Regular expression to match borders between different Unicode scripts

Question

Regular expression to match borders between different Unicode scripts

Regular expression engines have the concept of zero-width matches, some of which are useful for finding word edges:

\b - present in most engines to match any border between words and symbols without a word
\< and \> - is present in Vim to correspond only to the border at the beginning of the word and at the end of the word, respectively.

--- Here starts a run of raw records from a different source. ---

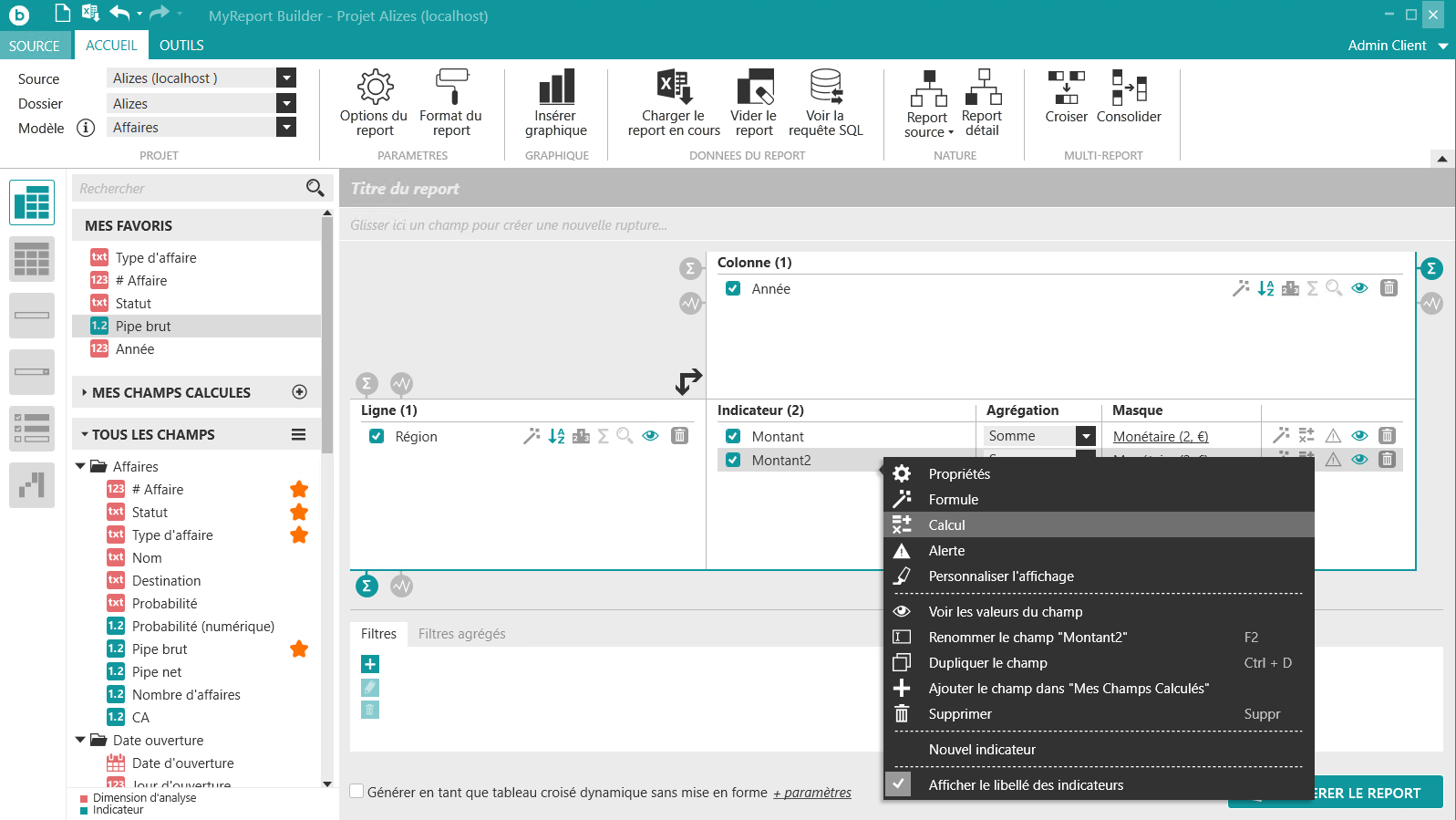Image resolution: width=1456 pixels, height=820 pixels.
Task: Open the Monétaire (2, €) mask link
Action: 1160,436
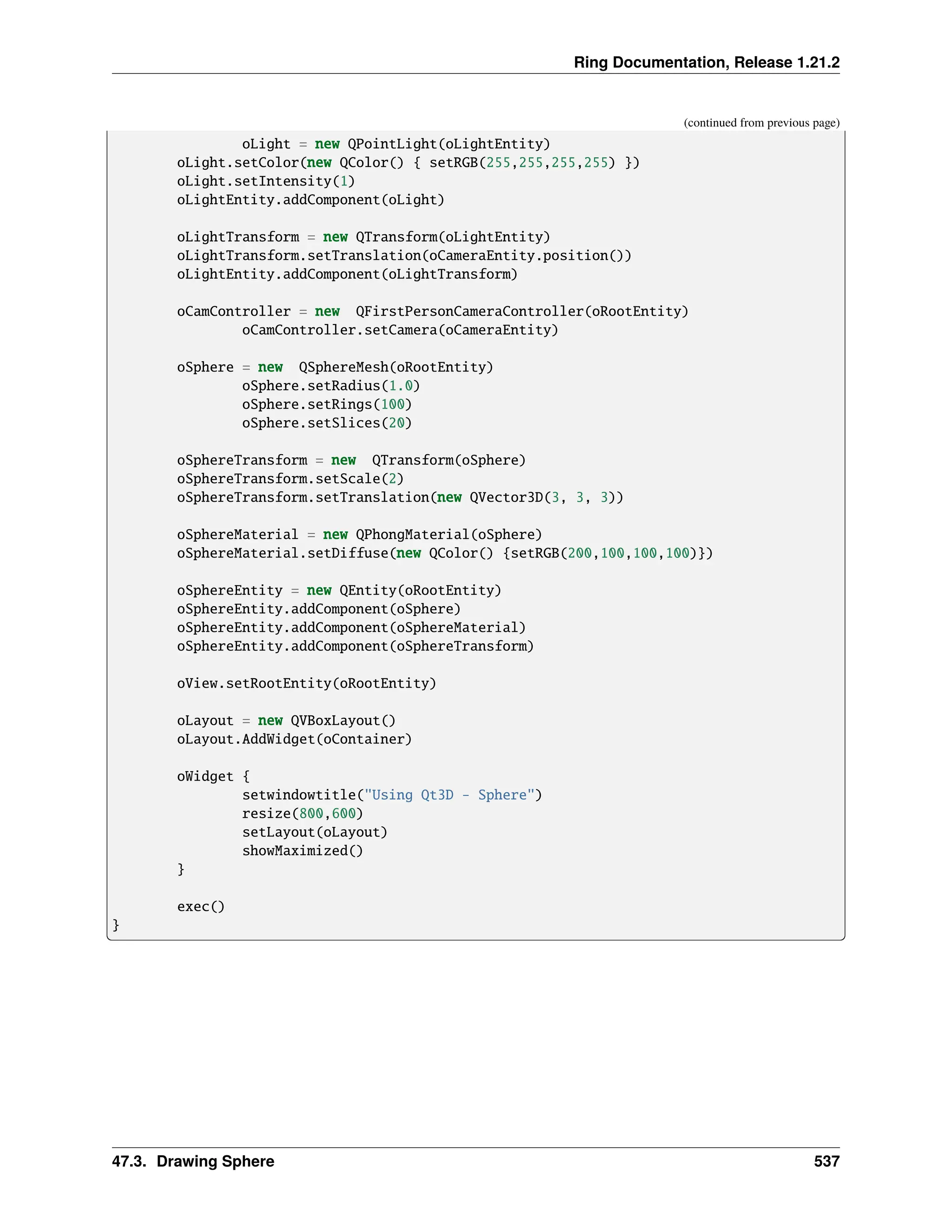952x1232 pixels.
Task: Click the 'showMaximized()' code line
Action: [x=302, y=851]
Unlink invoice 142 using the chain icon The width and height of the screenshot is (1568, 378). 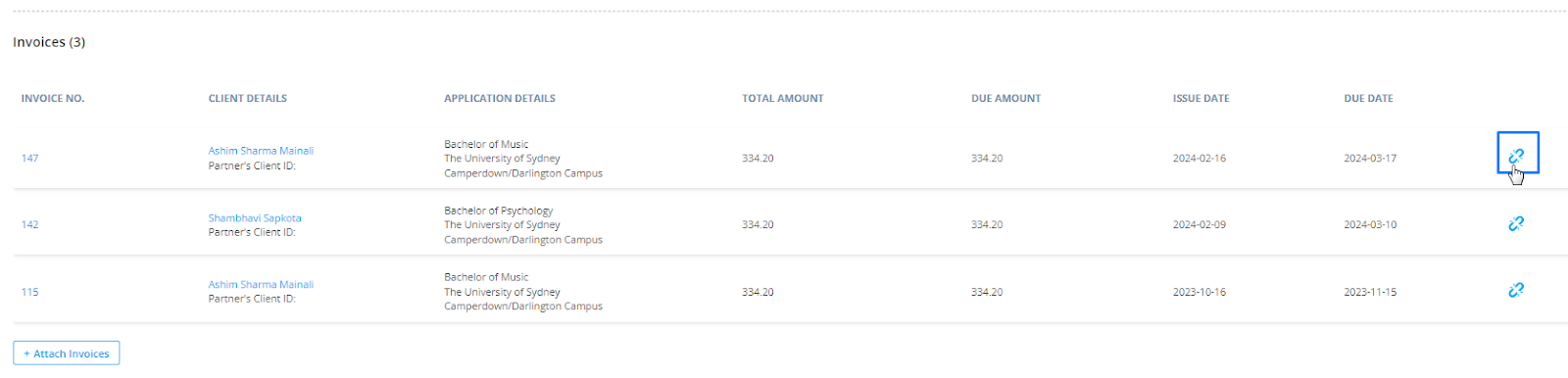pos(1516,223)
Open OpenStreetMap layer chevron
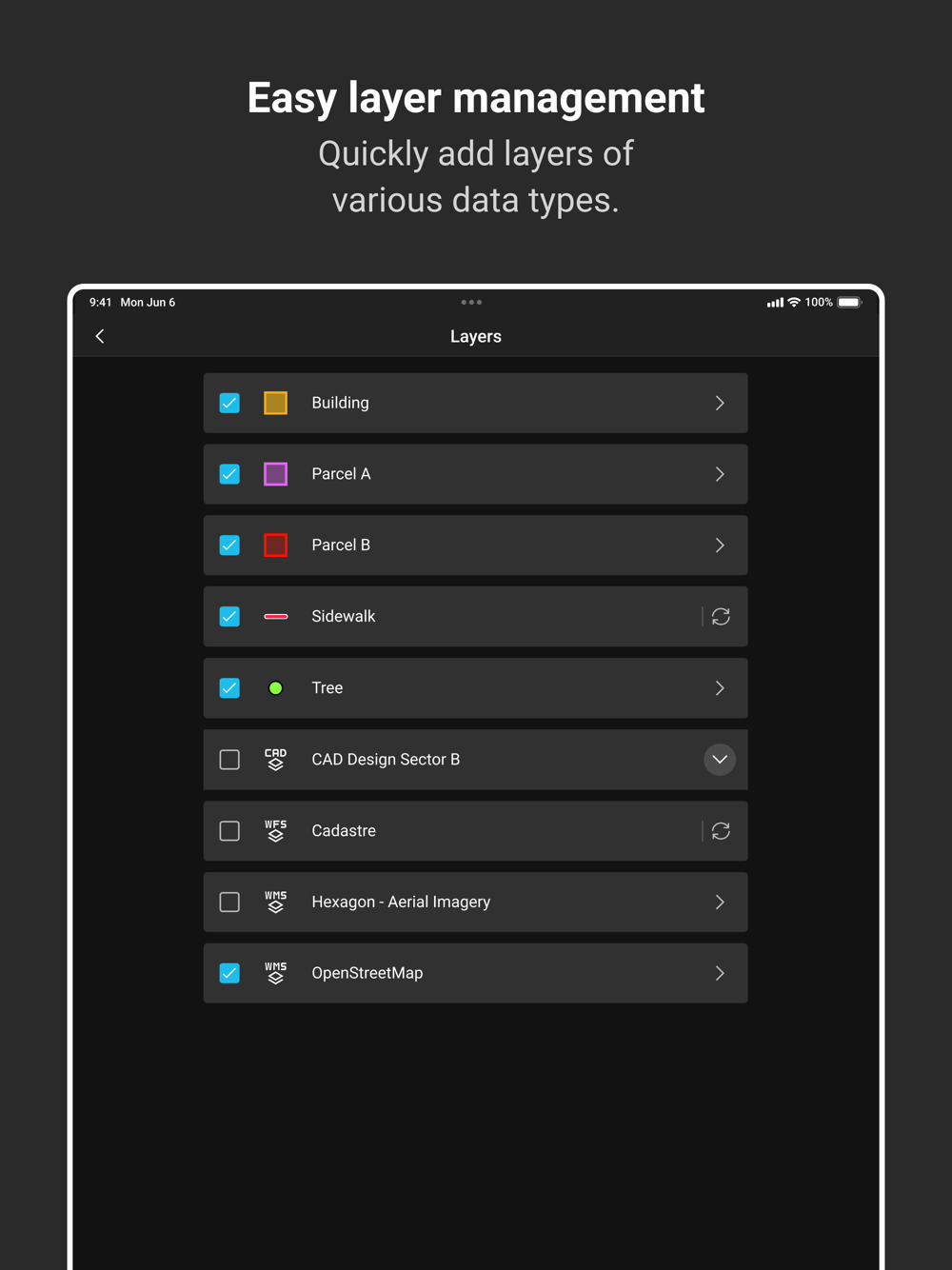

A newer concept on some regex machines is the Unicode classes. One such class is a script that can distinguish between Latin, Greek, Cyrillic, etc. These examples are equivalent and correspond to any character of the Greek writing system:

\p{greek}
\p{script=greek}
\p{script:greek}
[:script=greek:]
[:script:greek:]

But while I was reading sources on regular expressions and Unicode, I was not able to determine if there was any standard or non-standard way to achieve a zero width match where one script ends and another starts.

The string παν語 must have a match between the characters ν and 語 , just as \b and \< will coincide immediately before the character π .

Now for this example, I could hack something together based on the search \p{greek} , followed by \p{Han} , and I could even hack something together based on all possible combinations of two Unicode scripts.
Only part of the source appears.